### WORK TO COMPLETE
Each line from the one holding "Click horse グレイスフラワー in last place" through the end of the records should be returned exactly, while pictures are skipped.

### Stored data
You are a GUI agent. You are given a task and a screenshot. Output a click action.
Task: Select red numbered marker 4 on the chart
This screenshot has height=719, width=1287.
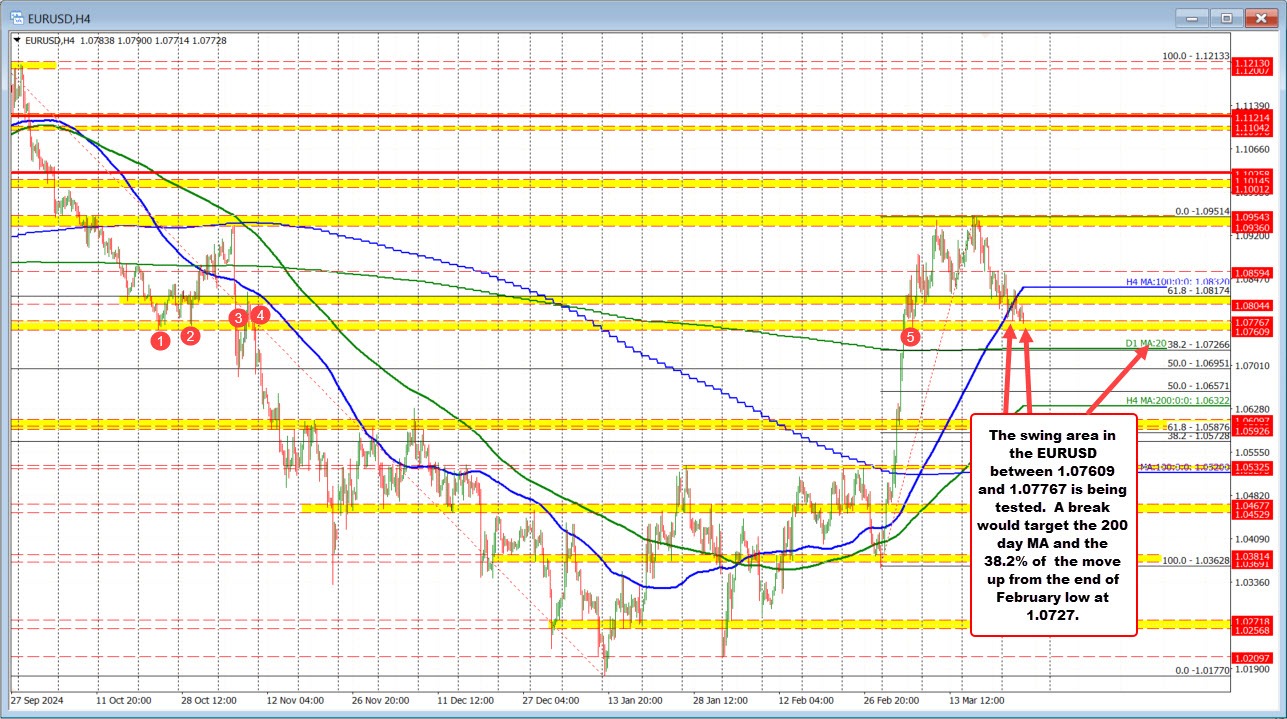click(258, 314)
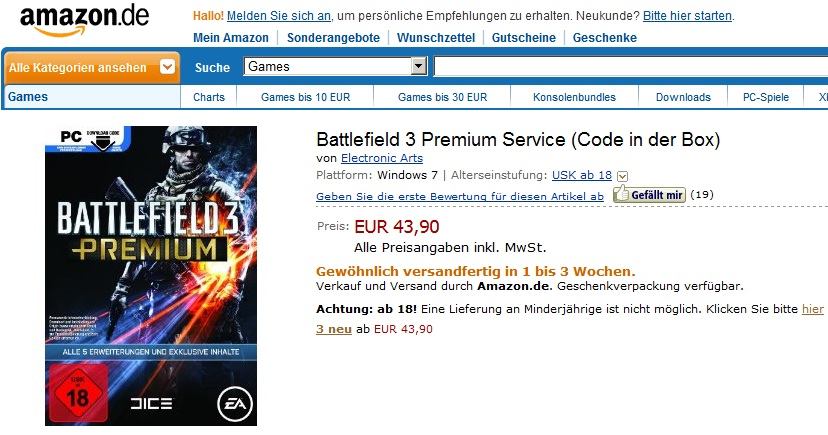Expand the USK ab 18 info arrow

coord(623,176)
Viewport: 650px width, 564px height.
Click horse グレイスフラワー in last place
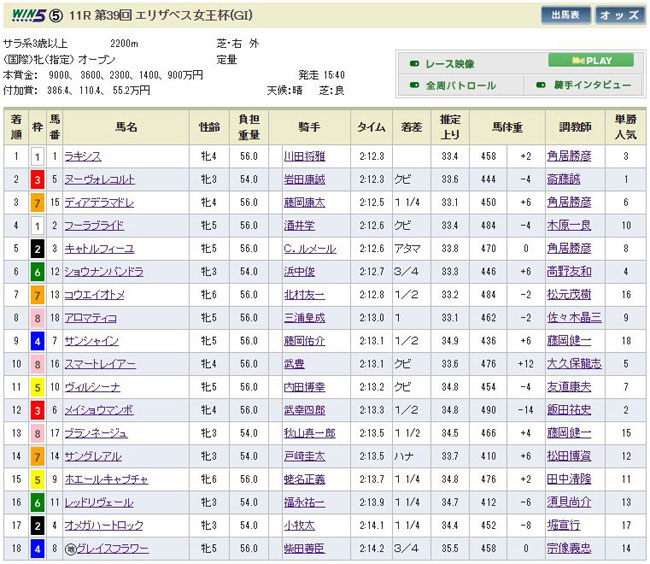(108, 548)
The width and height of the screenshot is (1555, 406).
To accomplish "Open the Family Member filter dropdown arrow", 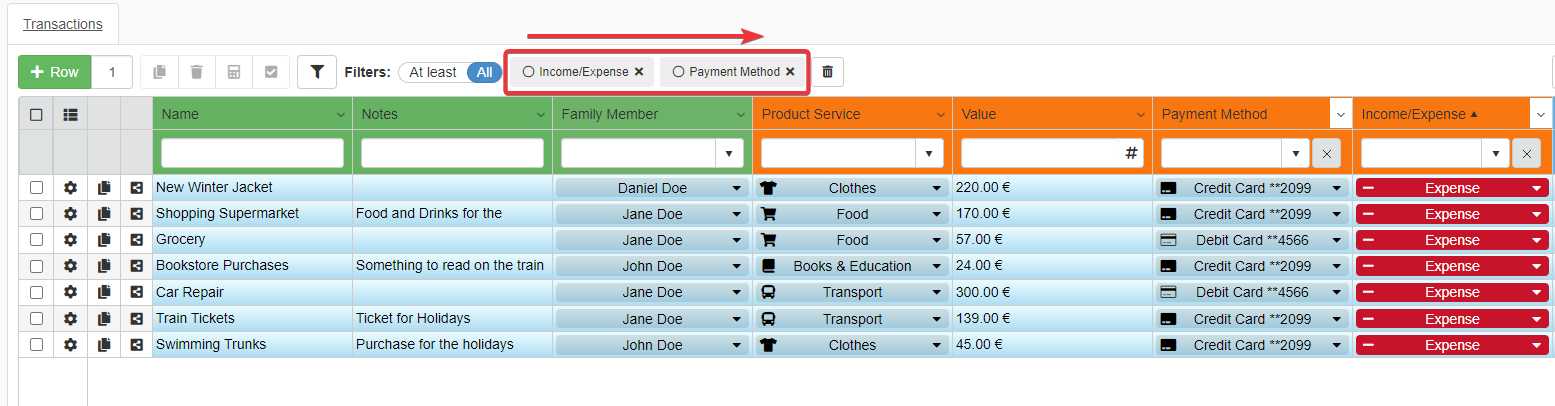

### OUTPUT FOR THIS EXERCISE
Click horse グレイスフラワー in last place
(108, 548)
The width and height of the screenshot is (1555, 406).
To accomplish "Open the Family Member filter dropdown arrow", 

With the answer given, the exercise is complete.